Los trabajos están paralizados y esto genera trastornos cotidianos. Entrar y salir de sus hogares se ha vuelto una verdadera odisea para las personas que viven a la vera de esta obra. Además de lo que genera tener las veredas y las calles agrietadas, también sufren una notable reducción en las prestaciones de servicios como  el alumbrado público y la recolección de residuos.

El concejal Marcos Castelló presentó un pedido de celeridad al ejecutivo y un proyecto de cómo llevarlo a cabo, ya que los vecinos aseguran que “la situación no da para más”.

“Estuvimos hablando con los vecinos que viven a la vera de la obra del desagüe Espora  y se encuentran desesperados. Tiemblan cada vez que caen dos gotas de lluvia. Ellos se sienten más que olvidados y ya no saben a dónde recurrir, debido a que han realizado los reclamos pertinentes ante la municipalidad y la empresa que lleva adelante este trabajo, pero no encuentran respuestas. Por eso decidimos intervenir y le pedimos al ejecutivo que tome cartas en el asunto”, dijo el concejal Castelló.

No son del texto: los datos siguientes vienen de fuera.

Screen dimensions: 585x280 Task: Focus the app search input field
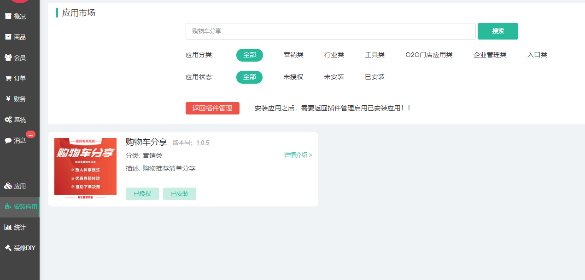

Por otra parte, el conflicto también preocupa a los trabajadores de la UOCRA que están vinculados con estas obras, quienes hace ya un mes están sin poder realizar con normalidad sus actividades laborales. “Es necesario y más en este momento crítico del país cuidar las fuentes de ingresos de las familias santafesinas, por eso  nos reunimos con representantes de UOCRA para juntos trabajar a favor de la reanudación de esta obra”, aseguró Castelló.